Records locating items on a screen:
-.-.-
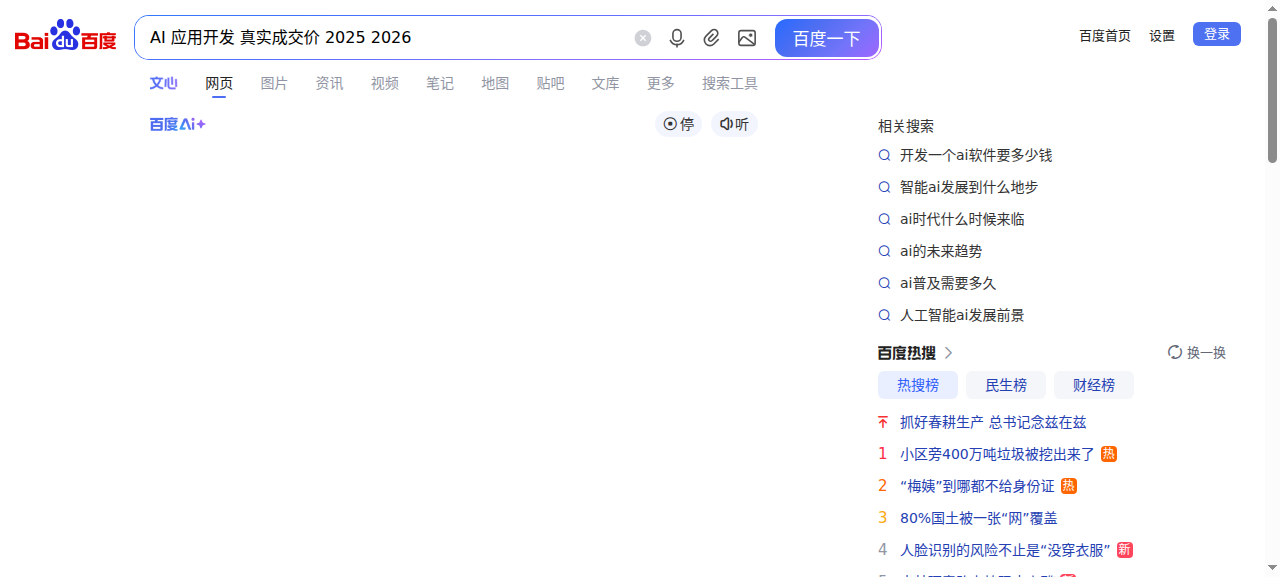Switch to the 资讯 tab
1280x577 pixels.
tap(329, 84)
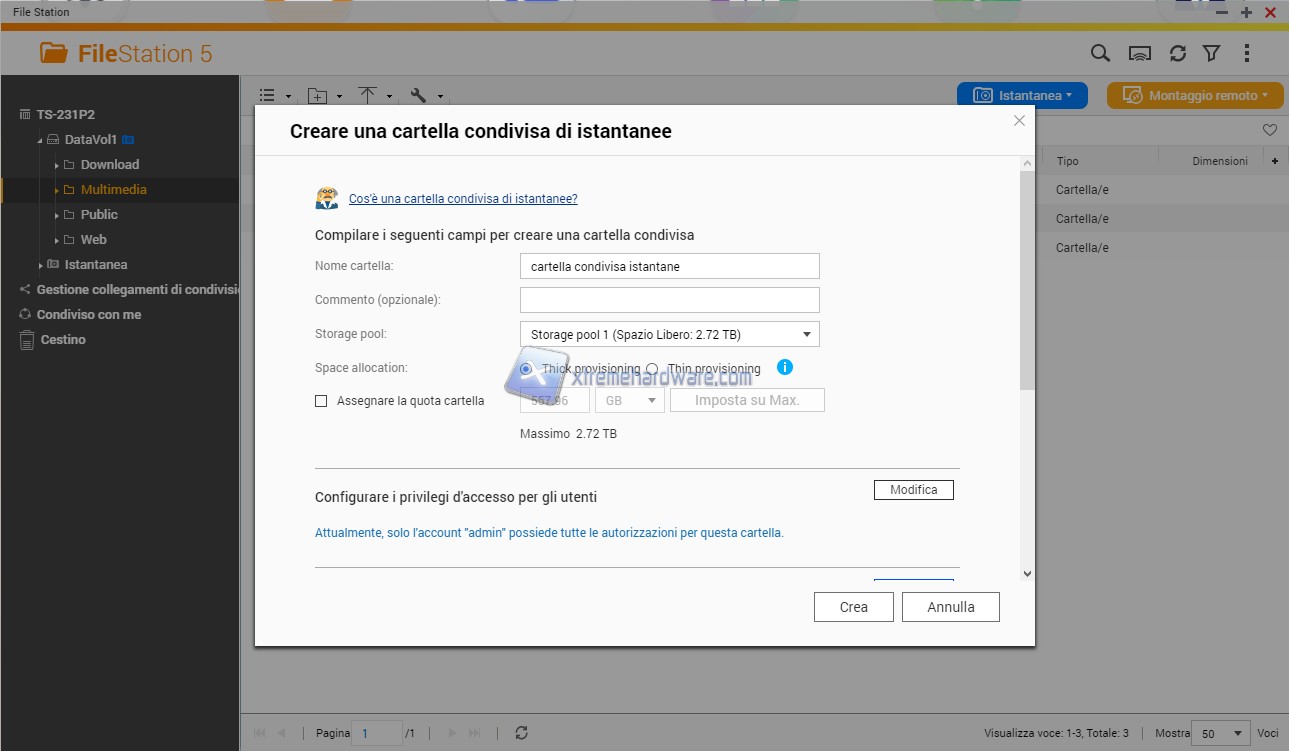Image resolution: width=1289 pixels, height=751 pixels.
Task: Click the Crea button
Action: point(853,607)
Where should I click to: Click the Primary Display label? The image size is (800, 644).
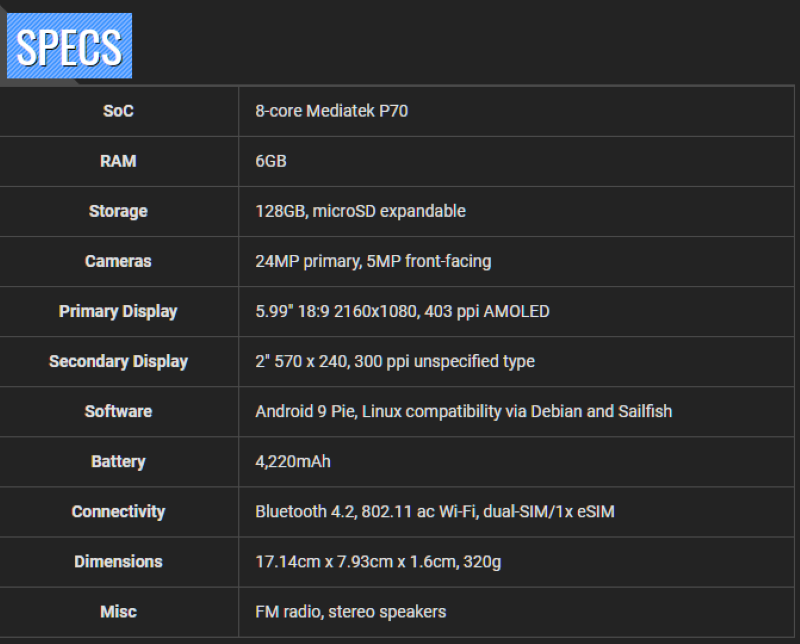point(118,311)
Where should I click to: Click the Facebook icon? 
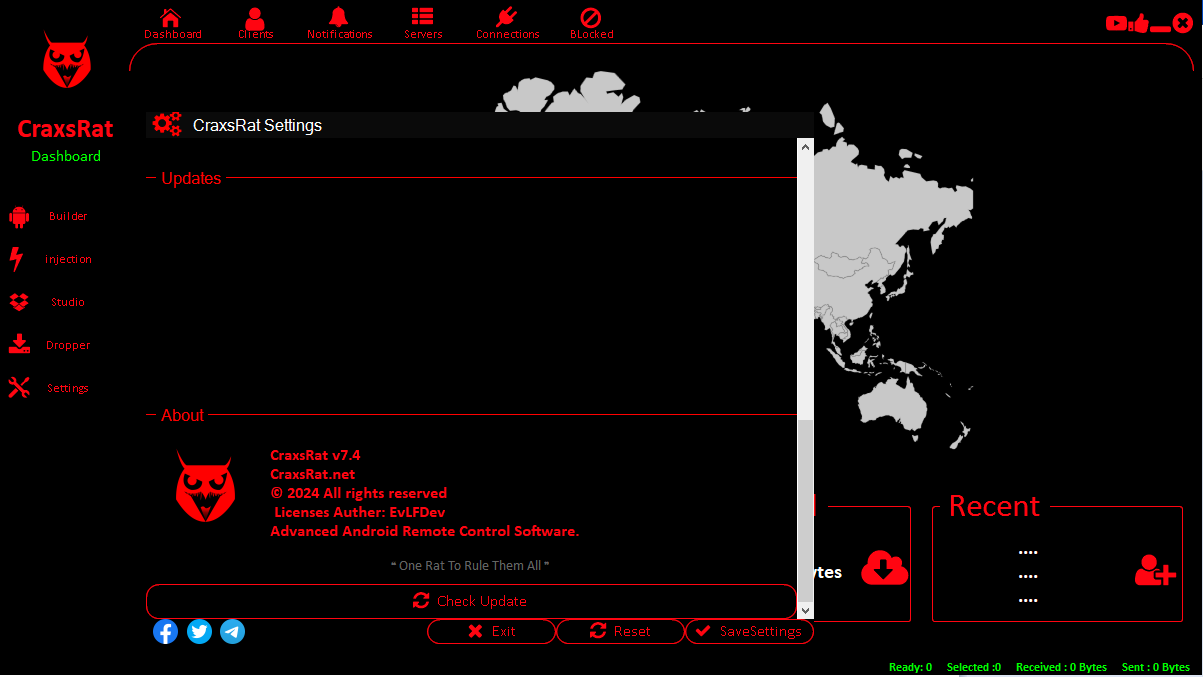pyautogui.click(x=165, y=632)
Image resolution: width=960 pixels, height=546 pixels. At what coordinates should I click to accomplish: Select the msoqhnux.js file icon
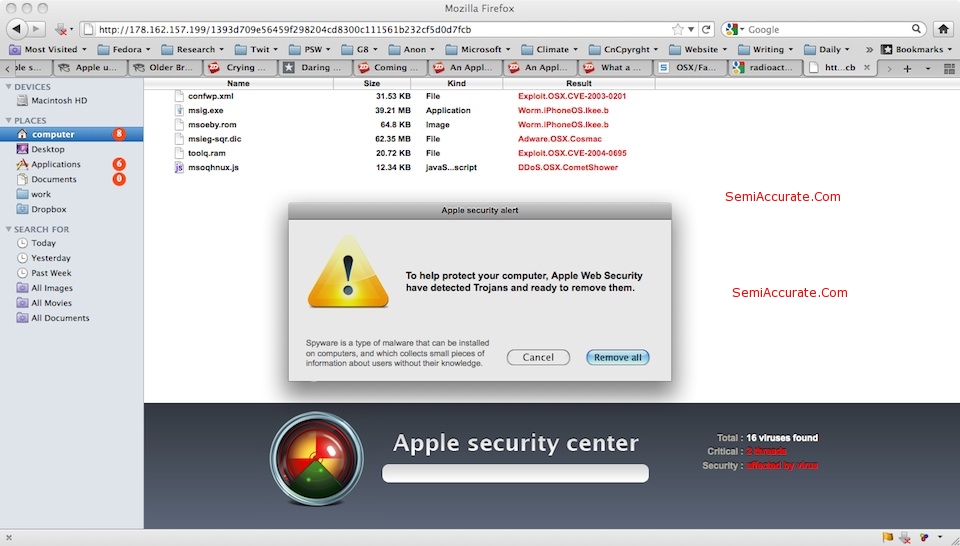[x=179, y=167]
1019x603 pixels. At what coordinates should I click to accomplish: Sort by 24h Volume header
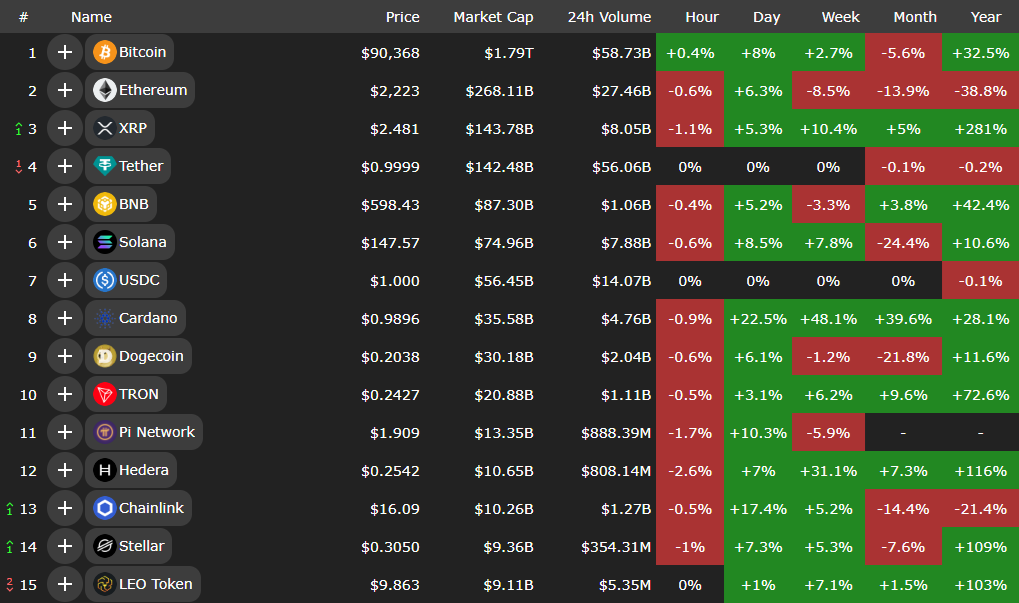pos(608,17)
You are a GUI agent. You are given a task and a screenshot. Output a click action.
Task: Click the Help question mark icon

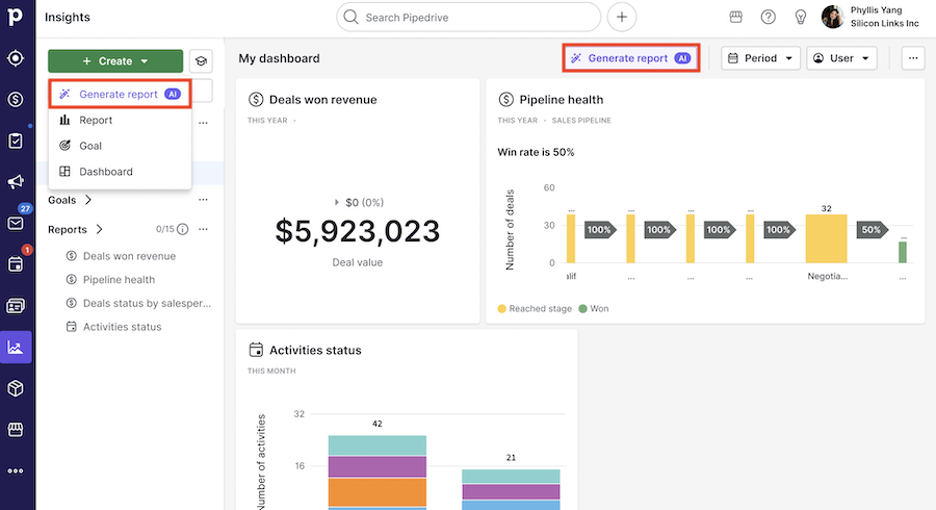coord(768,17)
-.-.-
**Aim of the task:** Return all of the material above word for word, with the pictures left out.

**Result of the task:**
Switch to the 资讯 tab
1280x577 pixels.
tap(329, 84)
Image resolution: width=1289 pixels, height=751 pixels.
Task: Click the Crea button
Action: point(853,607)
Where should I click to: Click the Primary Display label? The image size is (800, 644).
point(118,311)
Where should I click to: Click the Facebook icon? 
pyautogui.click(x=165, y=632)
Image resolution: width=960 pixels, height=546 pixels. At what coordinates should I click to accomplish: Select the msoqhnux.js file icon
[x=179, y=167]
1019x603 pixels. At what coordinates should I click to accomplish: Sort by 24h Volume header
pos(608,17)
You are a GUI agent. You are given a task and a screenshot. Output a click action.
Task: Click the Help question mark icon

coord(768,17)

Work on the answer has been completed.